EXERCISE TASK A:
Filter the entries below, keeping each line that contains the string "height". Matching is case-sensitive.

── READING PASSAGE ──

EXHIBIT 99
INVESTOR CONTACT: |
| MEDIA CONTACT: |
Tony Brausen |
| Joy Harris |
Vice President, Chief Financial Officer & Treasurer |
| Manager, Communications |
763-540-1553 |
| 763-540-1212 |
|
| 612-804-6012 |
TENNANT REPORTS SECOND QUARTER EARNINGS PER SHARE OF $0.36
Growth in Commercial Cleaning Equipment, Service and Parts Revenues and Favorable Foreign Currency Exchange Effects Offset Further Weakness in Industrial Sector
MINNEAPOLIS, Minn., July 23, 2003—Tennant Company (NYSE: TNC) today reported net earnings of $3.3 million, or $0.36 per diluted share, on net sales of $110.8 million for its second quarter ended June 30, 2003.
In the comparable 2002 period, Tennant reported net income of $2.9 million, or $0.32 per diluted share, on net sales of $106.1 million. Results for the 2002 period included an unusual charge of $0.03 per share pertaining to a severance payment. Excluding this charge, the company’s 2002 second quarter net earnings totaled $3.2 million, or $0.35 per diluted share.
For the six months ended June 30, 2003, Tennant reported net earnings of $5.8 million, or $0.64 per diluted share, on net sales of $223.9 million. The company’s results for the first quarter of 2003 included two unusual items: a gain of $0.20 per share on previously deferred revenues of $6.4 million, which resulted from the amendment of a contract with a third-party lessor, and a charge of $0.14 per diluted share resulting from the dissolution of a joint venture. Excluding these items, the company’s net earnings for the first half of 2003 totaled $5.2 million, or $0.58 per diluted shared, on net sales of $217.5 million.
For the six months ended June 30, 2002, Tennant reported net earnings of $1.5 million, or $0.17 per diluted share, on net sales of $202.5 million. Results for the first half of 2002 included unusual charges totaling $0.40 per diluted share relating primarily to restructuring actions. Excluding these charges, the company’s net earnings for the first half of 2002 totaled $5.1 million, or $0.57 per diluted share.
Janet M. Dolan, Tennant Company’s president and chief executive officer, said the company performed well during a quarter in which conditions in industrial markets further deteriorated. “Our financial performance in the first half of 2003 shows the value of our investment in new products and in expanding into areas beyond our traditional industrial markets. Growth in the sales of equipment for commercial cleaning and revenues generated by our Centurion™ street sweeper are helping us weather the prolonged downturn in industrial sector demand, offsetting the effects of that downturn on our net sales,” said Dolan.
For the full year, Tennant is maintaining its earnings per share guidance of $1.43 to $1.76. This guidance includes the effects of previously noted unusual items, as well as the balance of estimated remaining charges of up to $0.03 per share that may be taken in 2003 resulting from the previously noted dissolution of a joint venture. Excluding these unusual items, the company currently expects 2003 earnings per share to range from $1.40 to $1.70. Dolan noted, however, that achieving the upper half of the company’s 2003 earnings guidance will be difficult without strong second half growth in industrial sector capital spending.
“Because conditions in industrial markets further deteriorated in the second quarter, achieving the upper half of our earnings per share guidance will likely require a more pronounced recovery in industrial sector capital spending in the year’s second half than is currently predicted by the consensus of leading economists,” said Dolan. “In addition while demand for our industrial cleaning equipment typically snaps back strongly as industrial economies recover, that rebound has historically lagged the onset of the recovery by one to two quarters.”

───
── TASK INPUTS ──

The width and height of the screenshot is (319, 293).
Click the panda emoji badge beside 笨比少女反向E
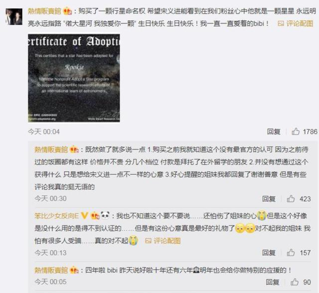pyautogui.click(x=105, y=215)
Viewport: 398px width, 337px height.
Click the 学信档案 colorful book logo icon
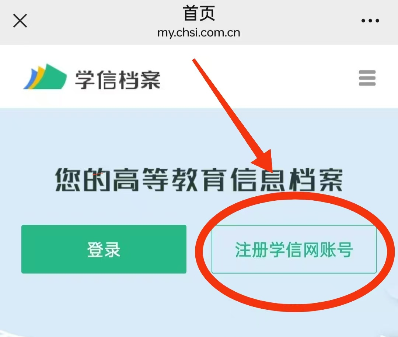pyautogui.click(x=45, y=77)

───
── TASK INPUTS ──

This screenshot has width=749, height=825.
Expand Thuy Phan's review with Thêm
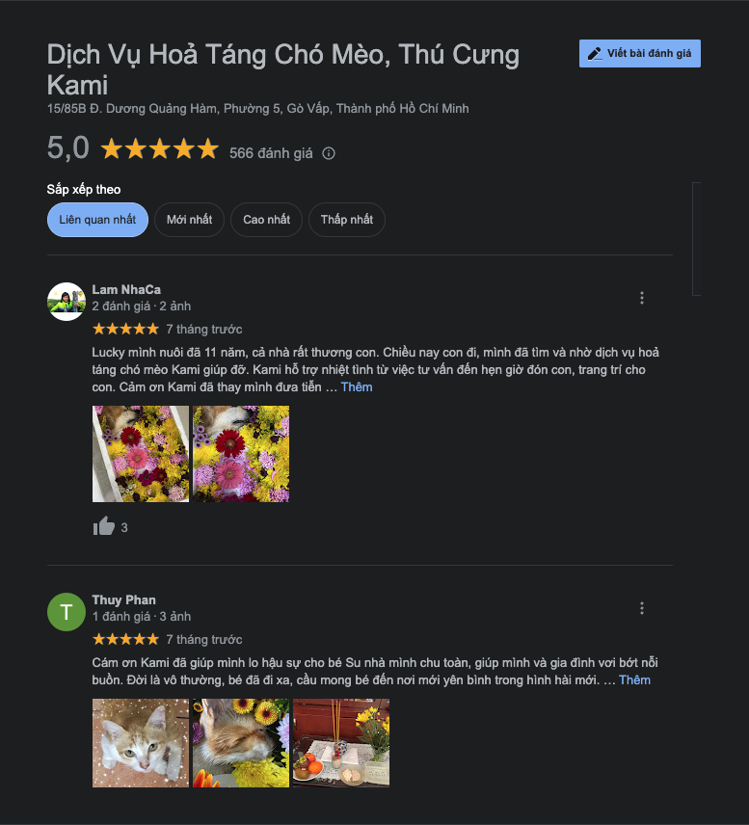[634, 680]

───
── TASK INPUTS ──

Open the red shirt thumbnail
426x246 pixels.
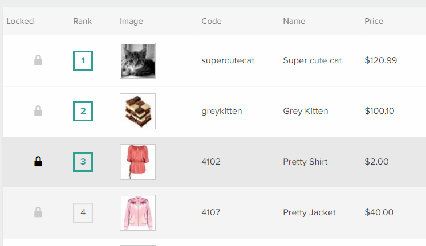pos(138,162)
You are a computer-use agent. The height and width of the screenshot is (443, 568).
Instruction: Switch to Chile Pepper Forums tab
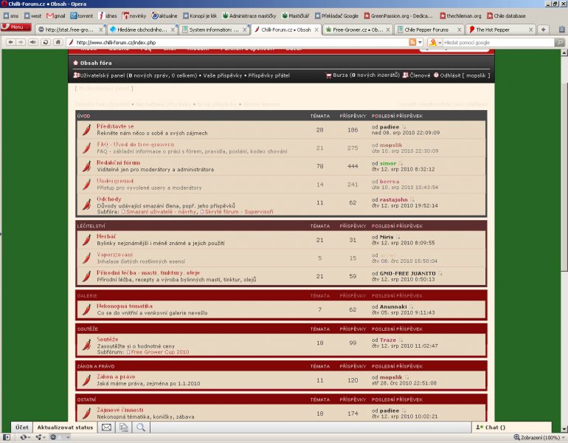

───

EXERCISE TASK B:
In the earnings press release, what full-year earnings per share guidance is Tennant maintaining?

FINAL RESULT A:
The width and height of the screenshot is (319, 293).
Viewport: 398px width, 337px height.
This screenshot has width=749, height=825.
You are a computer-use agent. The height and width of the screenshot is (443, 568).

FINAL RESULT B:
$1.43 to $1.76